Smell something bad. It's not from this onion.

Tor is a network of virtual tunnels that allows people and groups to improve their privacy and security on the Internet.

It also enables software developers to create new communication tools with built-in privacy features. Tor provides the foundation for a range of applications that allow organizations and individuals to share information over public networks without compromising their privacy.

Tor allows clients and relays to offer hidden services. That is, you can offer a web server, SSH server, etc., without revealing your IP address to its users. In fact, because you don't use any public address, you can run a hidden service from behind your firewall.

Staying anonymous
Tor can't solve all anonymity problems. It focuses only on protecting the transport of data. You need to use protocol-specific support software if you don't want the sites you visit to see your identifying information. For example, you can use web proxies such as Privoxy while web browsing to block cookies and withhold information about your browser type.

Also, to protect your anonymity, be smart. Don't provide your name or other revealing information in web forms. Be aware that, like all anonymizing networks that are fast enough for web browsing, Tor does not provide protection against end-to-end timing attacks: If your attacker can watch the traffic coming out of your computer, and also the traffic arriving at your chosen destination, he can use statistical analysis to discover that they are part of the same circuit.
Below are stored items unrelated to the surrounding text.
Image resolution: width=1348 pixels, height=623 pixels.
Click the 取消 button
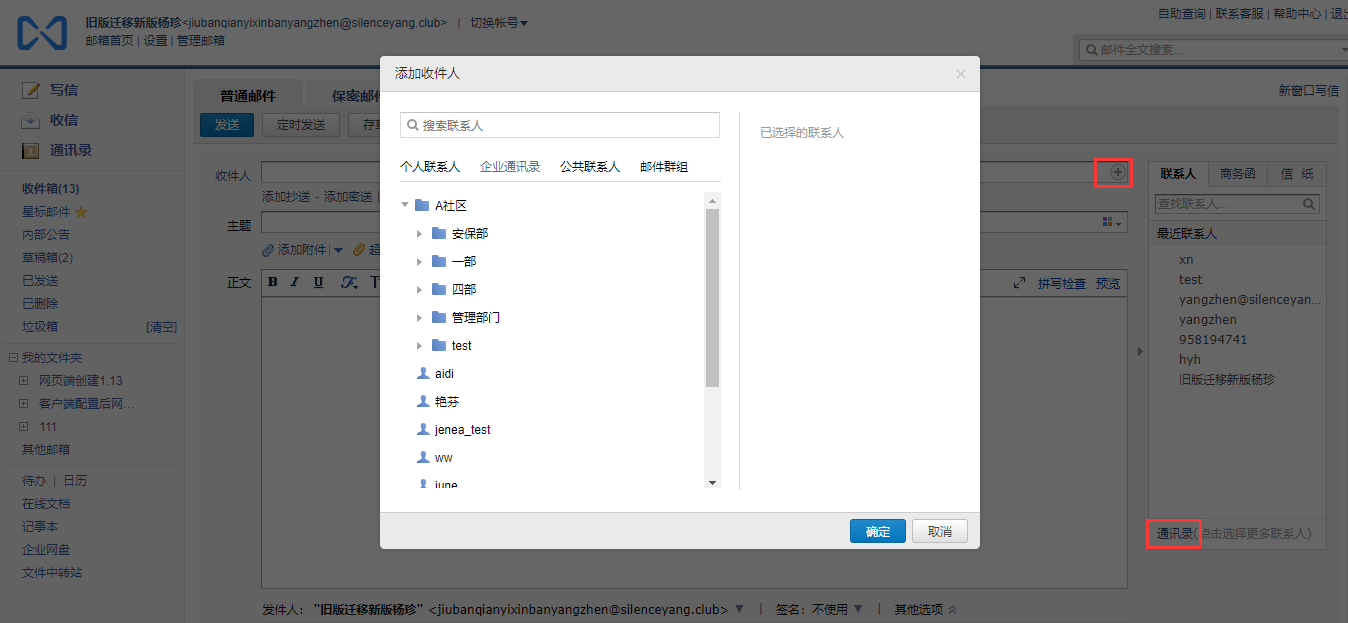coord(939,531)
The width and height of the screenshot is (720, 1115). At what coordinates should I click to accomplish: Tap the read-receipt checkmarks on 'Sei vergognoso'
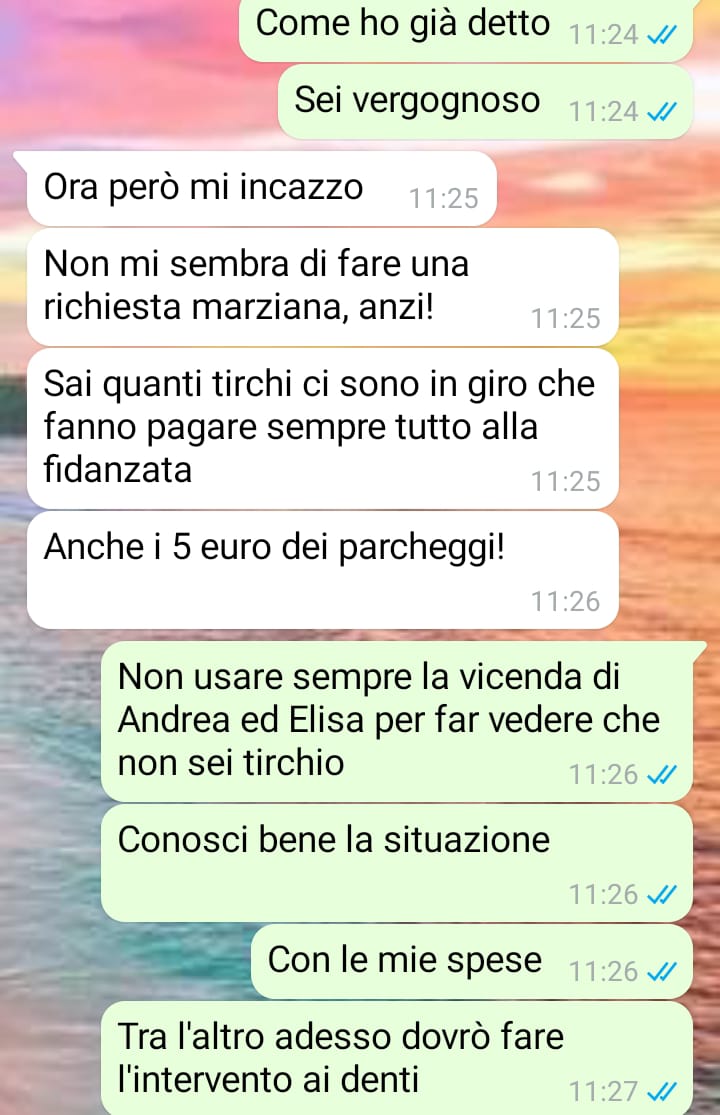pos(661,112)

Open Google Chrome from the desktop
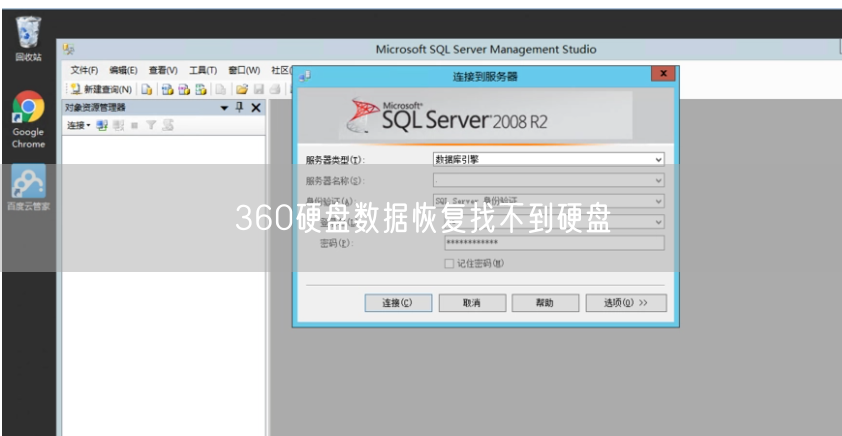(x=28, y=116)
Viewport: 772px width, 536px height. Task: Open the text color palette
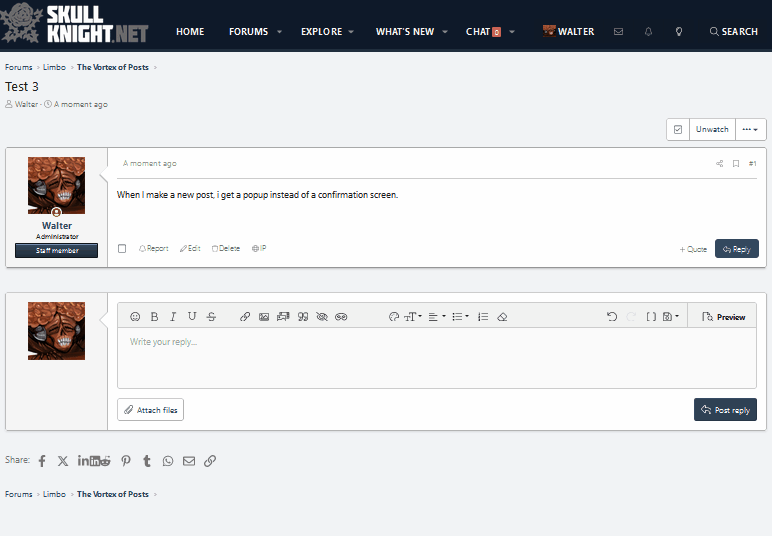point(393,317)
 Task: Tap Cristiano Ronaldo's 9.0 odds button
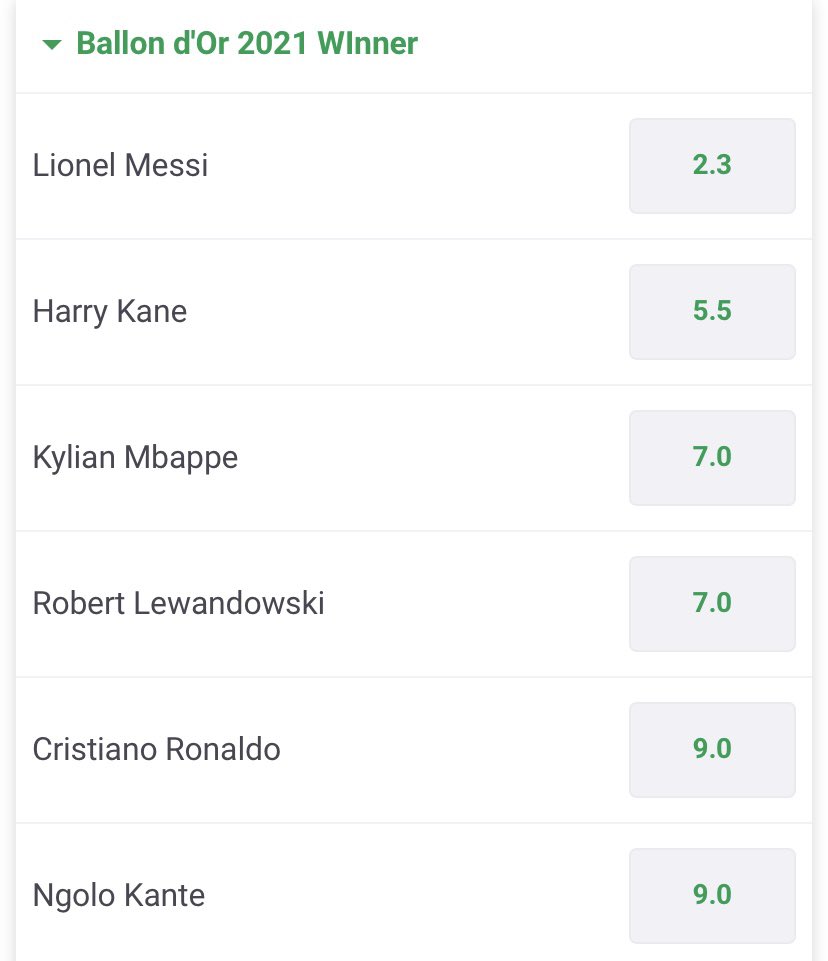coord(712,750)
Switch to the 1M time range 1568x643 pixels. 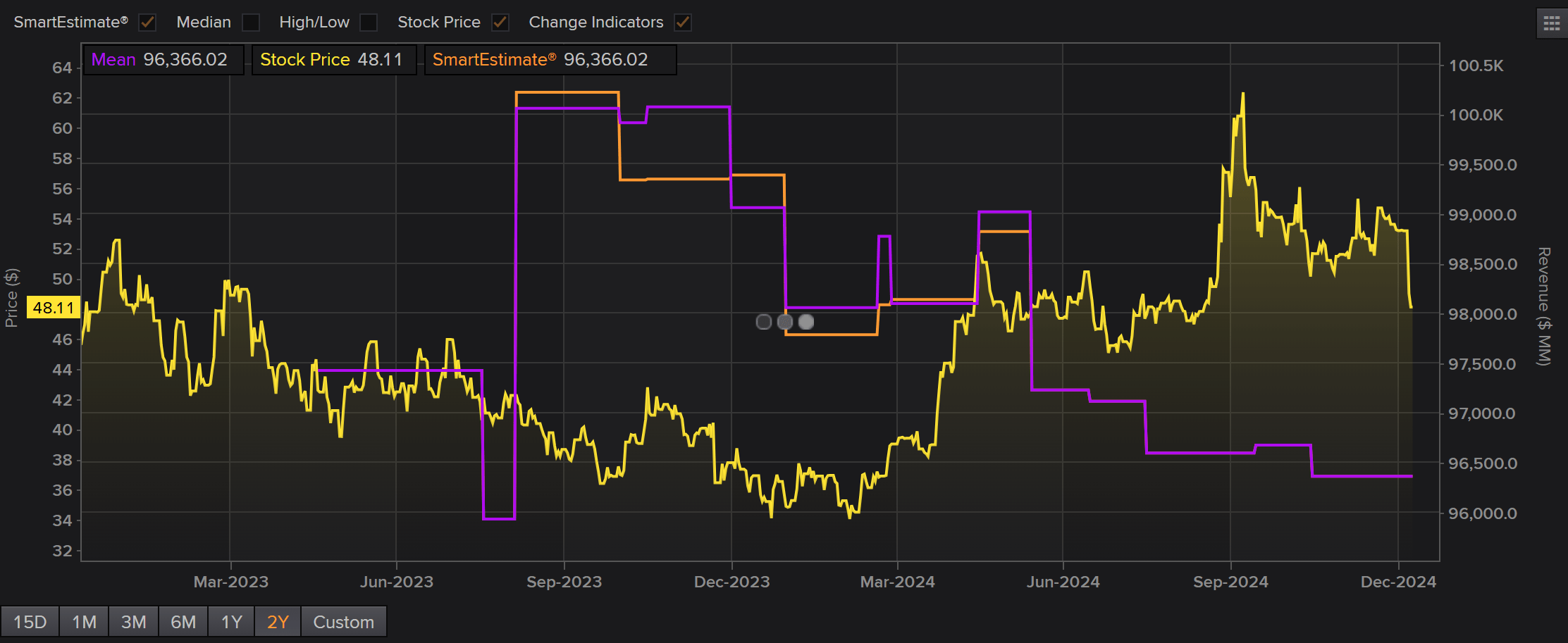pyautogui.click(x=84, y=622)
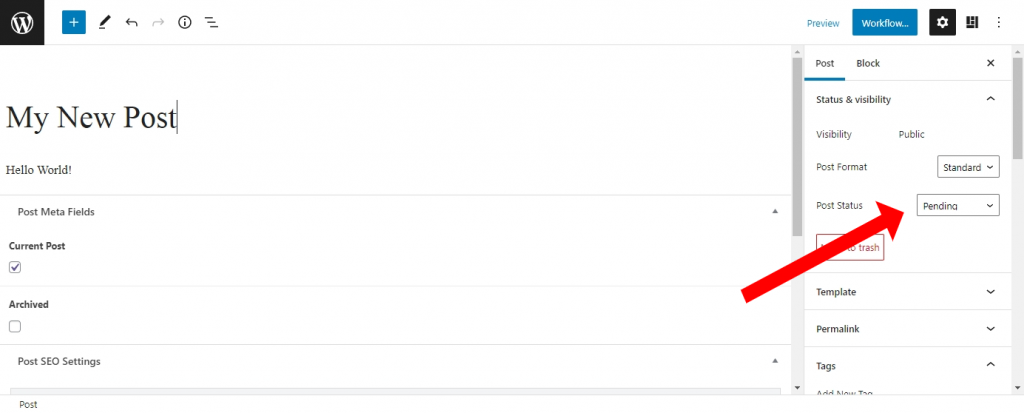The image size is (1024, 413).
Task: Open the document details info icon
Action: [x=184, y=22]
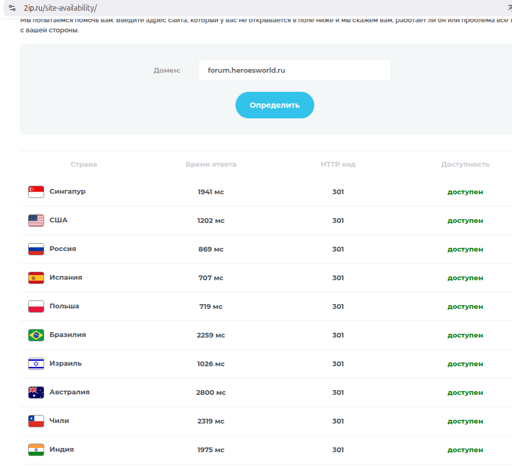
Task: Click доступен status in Сингапур row
Action: [x=465, y=192]
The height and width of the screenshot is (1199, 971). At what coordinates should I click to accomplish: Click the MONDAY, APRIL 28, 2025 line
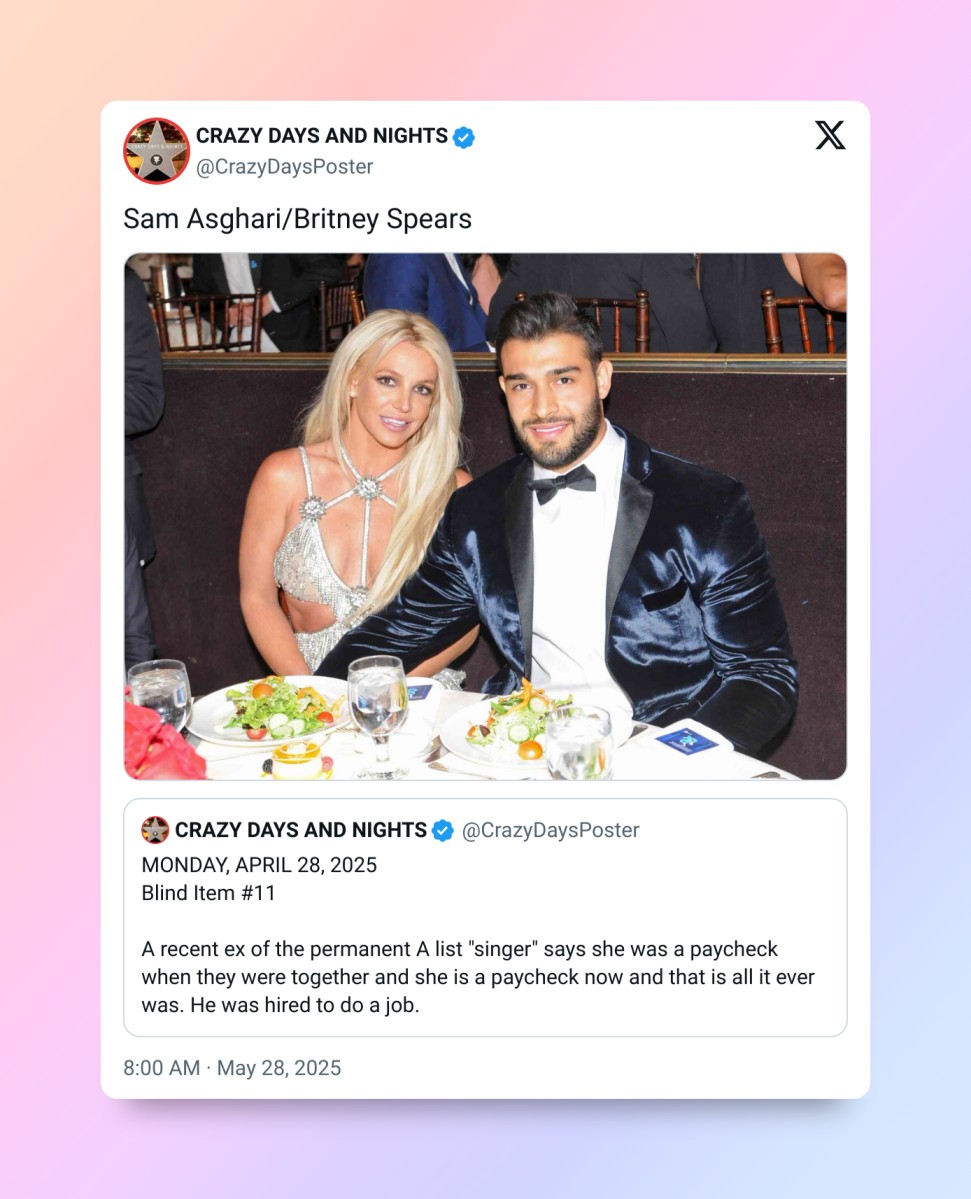(259, 865)
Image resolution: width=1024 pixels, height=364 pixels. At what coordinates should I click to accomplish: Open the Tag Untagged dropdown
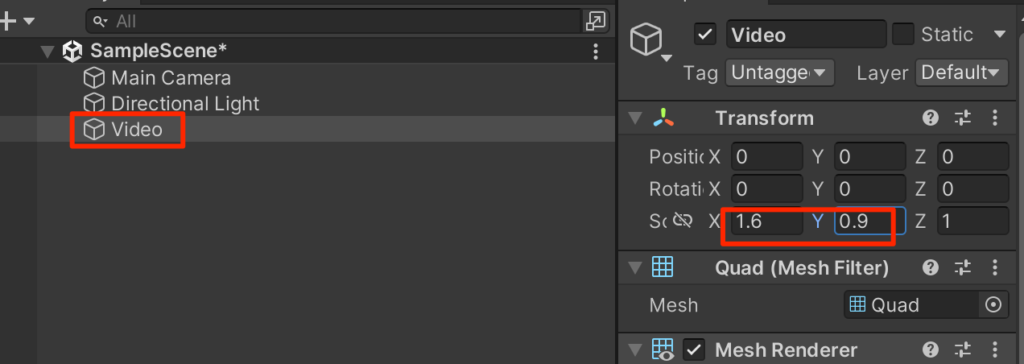coord(780,73)
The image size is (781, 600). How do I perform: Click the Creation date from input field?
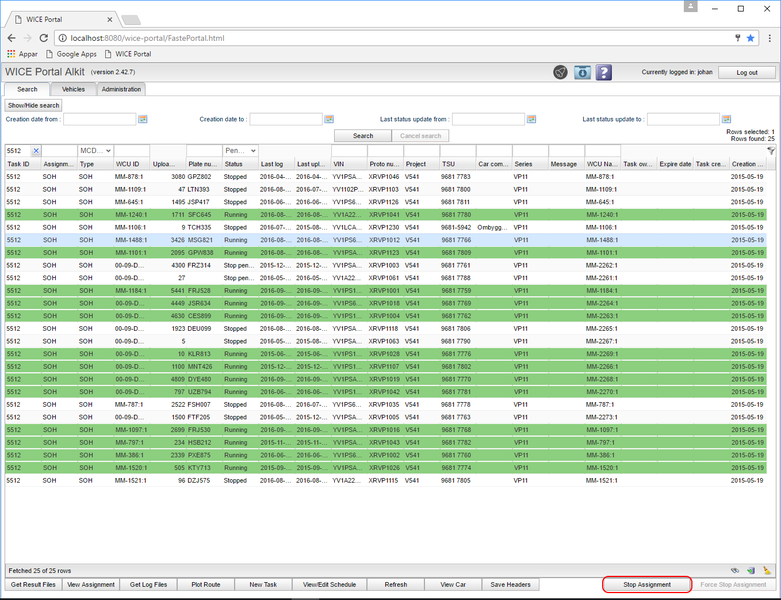[99, 119]
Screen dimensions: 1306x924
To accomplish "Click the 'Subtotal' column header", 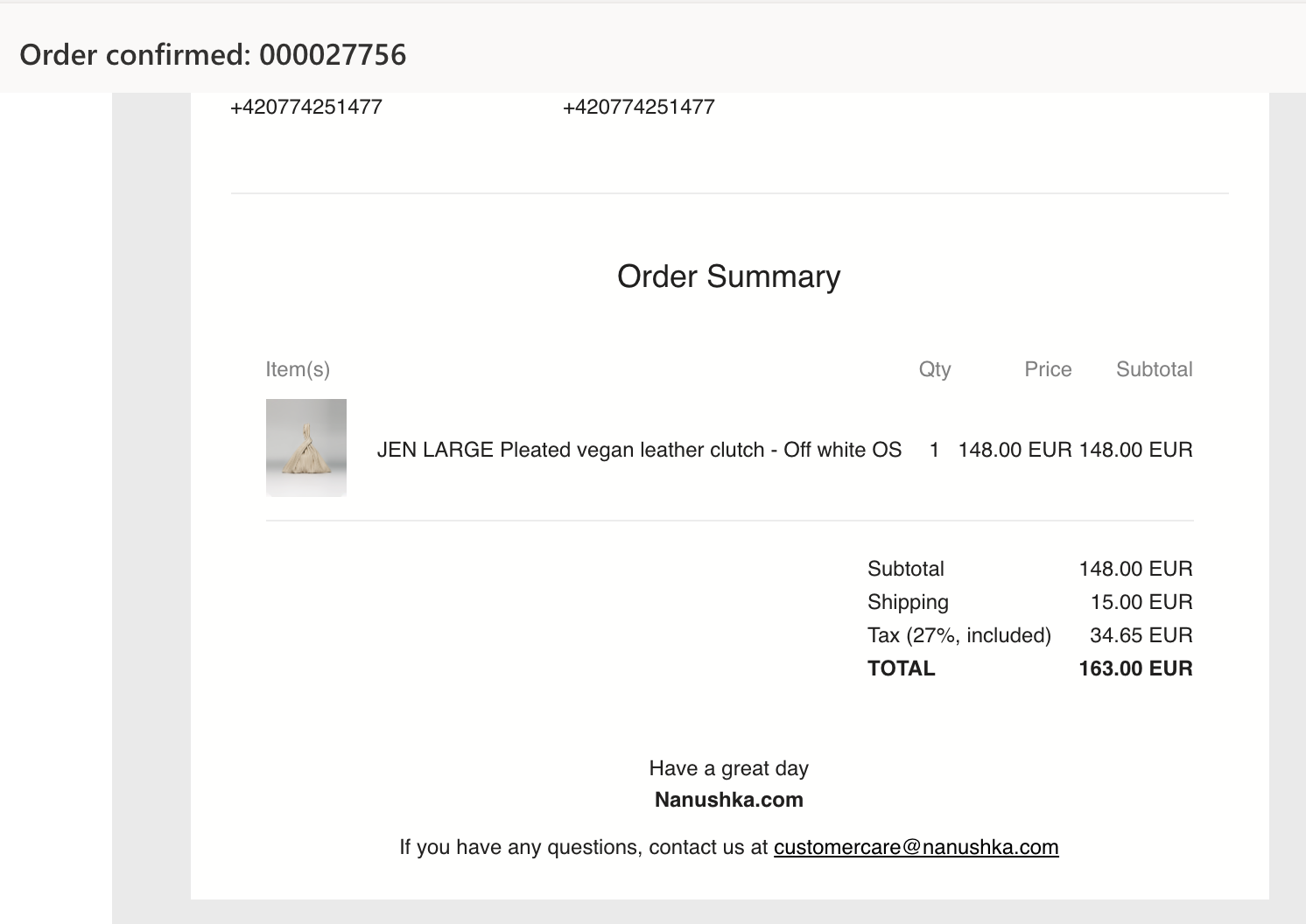I will point(1154,369).
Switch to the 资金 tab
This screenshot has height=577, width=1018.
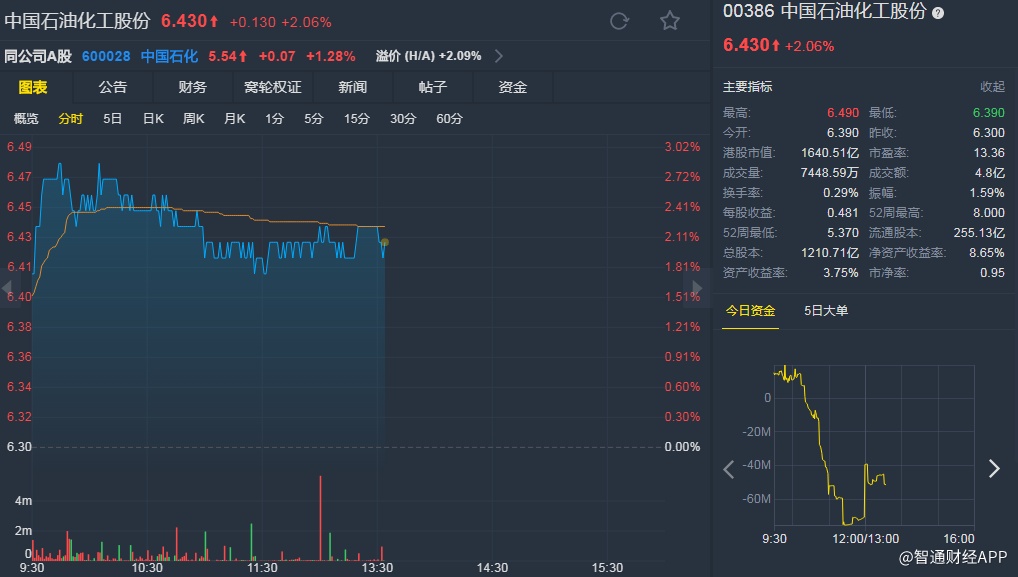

I am far from a security expert. My understanding of TOR is that it creates a tunnel where the data is encrypted once it hits the first router and is passed to multiple routers and handed back off to the destination unencrypted of course. The TOR web site shows you are encypted leaving your browser. I need to run some tests to see if this is true and I will update the blog later with the results. Read the link below for more details. I will include a article later on testing your TOR as well.

Warning: Want Tor to really work?

Basically this ensures your privacy from the far end web site. Your data and URL history (Destination IPaddress and or DNSname) still passes through your corprate network and DNS servers or local internet service provider unencrypted. You aren't hiding anything,this is simply securing your privacy from the far end. Privoxy will also help to ensure your privacy by blocking browser info and cookies.

The bad thing is that all of your internet traffic will use the TOR network and you don't know who the owners of the TOR routers are. In the work environment this is a serious problem because you could be compromising your companys security and your own. I take pride in my work and who I work for.